In the end, Daszak did sign the statement himself, but he was not identified as its lead author or coordinator of the effort.
The WHO Global Study is identical to the ‘natural origin’ theory that Peter Daszak has been instrumental in propagating. The WHO study stated:
“As soon as the first cases of COVID-19 were reported in late December 2019, investigations were conducted to understand the epidemiology of COVID-19 and the original source of the outbreak. A large proportion of the initial cases in late December 2019 and early January 2020 had a direct link to the Huanan Wholesale Seafood Market in Wuhan City, where seafood, wild, and farmed animal species were sold. Many of the initial patients were either stall owners, market employees, or regular visitors to this market. Environmental samples taken from this market in December 2019 tested positive for SARS-CoV-2, further suggesting that the market in Wuhan City was the source of this outbreak or played a role in the initial amplification of the outbreak. The market was closed on 1 January 2020 and was cleaned and disinfected.
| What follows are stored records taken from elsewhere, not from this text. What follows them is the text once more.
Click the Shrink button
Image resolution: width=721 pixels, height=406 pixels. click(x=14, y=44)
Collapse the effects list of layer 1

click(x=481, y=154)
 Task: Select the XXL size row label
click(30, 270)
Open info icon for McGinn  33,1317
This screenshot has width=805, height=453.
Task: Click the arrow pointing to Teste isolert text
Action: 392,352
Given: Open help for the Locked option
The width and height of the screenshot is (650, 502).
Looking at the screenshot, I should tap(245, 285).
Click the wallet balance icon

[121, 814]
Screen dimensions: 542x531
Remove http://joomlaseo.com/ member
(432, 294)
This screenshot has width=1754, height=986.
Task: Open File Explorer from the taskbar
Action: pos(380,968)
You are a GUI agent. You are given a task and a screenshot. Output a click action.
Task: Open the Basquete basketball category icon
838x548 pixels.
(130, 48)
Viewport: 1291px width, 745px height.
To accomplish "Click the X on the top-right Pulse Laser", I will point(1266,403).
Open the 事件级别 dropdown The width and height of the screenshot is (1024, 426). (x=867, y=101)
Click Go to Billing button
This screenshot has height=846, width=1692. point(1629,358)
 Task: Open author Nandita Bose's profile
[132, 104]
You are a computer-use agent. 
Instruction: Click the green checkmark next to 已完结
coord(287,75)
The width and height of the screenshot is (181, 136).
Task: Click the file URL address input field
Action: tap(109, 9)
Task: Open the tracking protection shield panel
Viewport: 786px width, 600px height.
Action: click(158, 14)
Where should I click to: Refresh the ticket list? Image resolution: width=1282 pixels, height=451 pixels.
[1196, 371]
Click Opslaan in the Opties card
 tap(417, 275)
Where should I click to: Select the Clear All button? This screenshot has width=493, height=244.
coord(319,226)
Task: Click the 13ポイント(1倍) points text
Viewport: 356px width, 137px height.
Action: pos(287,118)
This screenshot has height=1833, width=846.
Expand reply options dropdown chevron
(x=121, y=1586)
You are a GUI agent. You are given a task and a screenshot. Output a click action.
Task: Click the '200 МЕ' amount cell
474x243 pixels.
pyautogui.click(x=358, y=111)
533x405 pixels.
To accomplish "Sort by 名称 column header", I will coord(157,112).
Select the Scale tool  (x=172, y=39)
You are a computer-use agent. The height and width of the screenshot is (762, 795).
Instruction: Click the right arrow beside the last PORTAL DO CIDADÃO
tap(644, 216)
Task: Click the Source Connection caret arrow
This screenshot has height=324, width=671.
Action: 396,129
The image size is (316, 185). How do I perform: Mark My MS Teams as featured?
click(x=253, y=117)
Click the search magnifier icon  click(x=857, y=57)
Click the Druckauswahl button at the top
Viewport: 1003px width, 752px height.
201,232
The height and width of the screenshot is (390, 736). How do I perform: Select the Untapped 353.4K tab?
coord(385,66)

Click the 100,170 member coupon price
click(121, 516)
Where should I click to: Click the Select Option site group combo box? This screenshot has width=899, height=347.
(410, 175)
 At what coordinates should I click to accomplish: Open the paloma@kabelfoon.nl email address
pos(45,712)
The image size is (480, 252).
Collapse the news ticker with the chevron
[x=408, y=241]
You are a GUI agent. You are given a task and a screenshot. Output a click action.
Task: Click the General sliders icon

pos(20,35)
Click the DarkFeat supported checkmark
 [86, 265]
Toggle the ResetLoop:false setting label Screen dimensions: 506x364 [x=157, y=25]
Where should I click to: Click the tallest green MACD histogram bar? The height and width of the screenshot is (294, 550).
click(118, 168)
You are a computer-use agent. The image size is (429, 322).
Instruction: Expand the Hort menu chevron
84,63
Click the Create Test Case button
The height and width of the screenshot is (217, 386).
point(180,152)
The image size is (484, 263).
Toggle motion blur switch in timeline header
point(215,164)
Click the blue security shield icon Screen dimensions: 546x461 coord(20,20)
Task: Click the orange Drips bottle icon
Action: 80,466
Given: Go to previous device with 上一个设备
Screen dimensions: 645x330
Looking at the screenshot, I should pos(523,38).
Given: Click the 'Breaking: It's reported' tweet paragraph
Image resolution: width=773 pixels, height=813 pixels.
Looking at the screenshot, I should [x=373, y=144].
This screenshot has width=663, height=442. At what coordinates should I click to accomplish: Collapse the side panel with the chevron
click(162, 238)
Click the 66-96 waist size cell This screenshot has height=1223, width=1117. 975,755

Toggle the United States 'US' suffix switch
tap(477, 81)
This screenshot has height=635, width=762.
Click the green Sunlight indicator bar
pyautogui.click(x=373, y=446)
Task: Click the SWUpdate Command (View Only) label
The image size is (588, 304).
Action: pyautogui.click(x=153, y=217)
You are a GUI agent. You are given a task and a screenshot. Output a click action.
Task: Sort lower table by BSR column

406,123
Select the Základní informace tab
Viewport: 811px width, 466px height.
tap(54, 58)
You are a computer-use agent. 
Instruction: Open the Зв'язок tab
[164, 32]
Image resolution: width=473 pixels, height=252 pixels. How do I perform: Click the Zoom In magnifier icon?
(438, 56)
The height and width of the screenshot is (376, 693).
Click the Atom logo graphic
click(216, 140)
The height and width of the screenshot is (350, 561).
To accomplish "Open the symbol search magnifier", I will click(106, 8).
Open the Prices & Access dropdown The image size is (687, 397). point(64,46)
The virus could have been introduced into the human population from an animal source in the market or an infected human could have introduced the virus to the market and the virus may have then been amplified in the market environment
Subsequent investigations into the first human cases have determined that they had onset of symptoms around 1 December 2019. However, these cases had no direct link to the Huanan Wholesale Seafood Market and they may therefore have been infected in November through contact with earlier undetected cases (incubation time between date of exposure and date of symptom onset can be up to 14 days). Additional studies are ongoing to as whether unrecognized infections in humans may have happened as early as mid-November 2019
At this stage, it is not possible to determine precisely how humans in China were initially infected with SARS-CoV-2. However, all available evidence suggests that SARS-CoV-2 has a natural animal origin and is not a manipulated or constructed virus. SARS- CoV-2 virus most probably has its ecological reservoir in bats.
The appointment of Peter Daszak on the WHO Global Study team of scientists investigating the Origins of SARS-CoV-2 is highly questionable and was a clear conflict of interest. Peter Daszak pushed the ‘natural origin’ theory at the onset with a group of scientists and did so in the WHO study too.
Last week, speaking at the global media press briefing, the Director-General of the World Health Organisation, Dr. Tedros Adhanom Ghebreyesu, said, that there has been a ‘premature push’ to rule out the theory that the virus might have escaped from a Chinese government lab in Wuhan. Investigating into the origins of the COVID-19 pandemic in China was being hampered by the lack of raw data on the first few days of the spread there and urged it to be transparent. “We ask China to be transparent and open and to cooperate. We owe it to the millions who suffered and the millions who died to know what happened,” he said.
Interestingly, Dr. Tedros’s views contradict the WHO Investigation panel that conducted the first study into the origin of the COVID-19 pandemic in Wuhan, China. “Introduction through a laboratory incident was considered to be an extremely unlikely pathway,” reported the WHO Investigation Study on which Peter Daszak was a member.